Nacional

Bolsonaro foi alertado das consequências de não ouvir a ciência

Ex-ministro da Saúde culpa o Presidente sobre a situação do País

Por Redação com BBC News 04/05/2021 18h06
Bolsonaro foi alertado das consequências de não ouvir a ciência
TV Senado

O ex-ministro da Saúde Luiz Henrique Mandetta prestou depoimento nesta terça (04) a senadores na CPI da Covid, que investiga ações de omissões de autoridades na pandemia.

Questionado pelos senadores se houve alguma proposta técnica do presidente Jair Bolsonaro ao ministério quando estava na pasta, Mandetta afirmou que não é que "o que havia ali era um mal estar".

"O que havia ali era um outro caminho, que ele decidiu, não sei se através de outras pessoas ou por conta própria", afirmou. "Era muito constrangedor explicar porque o ministério estava indo por um caminho e o presidente por outro."

Mandetta também afirmou que Bolsonaro foi alertado das consequências de não ouvir a ciência, inclusive com a projeção de alto número de mortes caso as medidas indicadas pela OMS não fossem seguidas.

"Todas as recomendações, as fiz. Em público, nos boletins, nos conselhos de ministros, diretamente ao presidente, a todos os secretários de Saúde", afirmou Mandetta. "Nunca tive discussão áspera, mas sempre coloquei (as recomendações) de maneira muito clara."Também afirmou que o isolamento social teria sido uma medida adequada no início da pandemia, quando era ministro. "Naquele momento era fundamental que se fizesse uma fala uma em relação à prevenção e que se fizesse o isolamento", afirmou.

"Primeiro porque tínhamos baixo número de casos.
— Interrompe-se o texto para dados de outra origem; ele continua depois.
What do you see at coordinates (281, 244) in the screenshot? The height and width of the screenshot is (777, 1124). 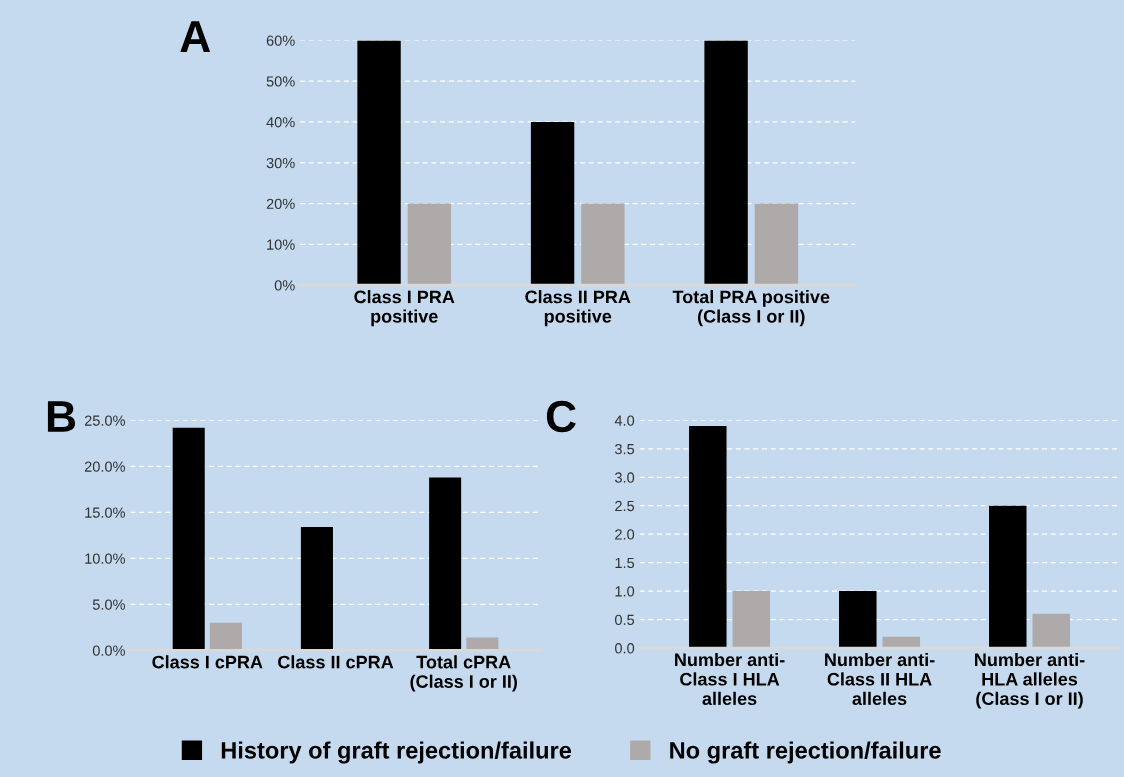 I see `y-tick-label: 10%` at bounding box center [281, 244].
E porque essa doença entrou pelos ricos, estava no hospital Albert Einstein, no hospital Sírio-Libanês."

O senador Renan Calheiros lembrou que o presidente da República se colocou contra o isolamento e defendeu o chamado "isolamento vertical", que seria apenas isolar idosos e vulneráveis.

Mandetta já havia dito durante a sessão que uma das mentiras que o ministério teve que combater foi a "teoria de isolamento vertical" (de isolar apenas idosos) — algo que era defendido pelo presidente Bolsonaro.

O foco dos senadores é descobrir o quanto Bolsonaro interferiu nas ações do ministério e se a postura de Bolsonaro contribuiu para a aceleração do contágio e do número de mortes causadas pelo coronavírus no Brasil, que já superam 400 mil. A Comissão Parlamentar de Inquérito é composta majoritariamente por senadores oposicionistas e independentes, com 4 dos 11 senadores governistas.

Mandetta afirmou que não foi diretamente pressionado pelo presidente a tomar medidas contrárias ao que era recomendado pela ciência, mas que foi publicamente confrontado, o "que dava uma informação dúbia à sociedade".

"Sim, a postura (do presidente) trouxe um impacto (negativo). Você tem que ter, na pandemia, uma fala única. Esse vírus ataca a sociedade como um todo. Ele ataca o sistema de saúde a ponto de derrubá-lo", afirmou.

O depoimento de Mandetta na CPI começou com atraso, porque a sessão virou campo de batalha entre governistas e opositores.

Os senadores governistas pediram para fazer uma questão de ordem e reclamaram do fato de que os primeiros depoimentos são relativos à investigação das ações do governo federal. Eles queriam que houvesse alternância de depoimentos de pessoas que depusessem em relação à investigação sobre uso de recursos para o combate à pandemia nos Estados.

O ex-ministro Nelson Teich, que ficou menos de um mês no cargo após Mandetta e saiu pelos mesmos motivos, também será ouvido.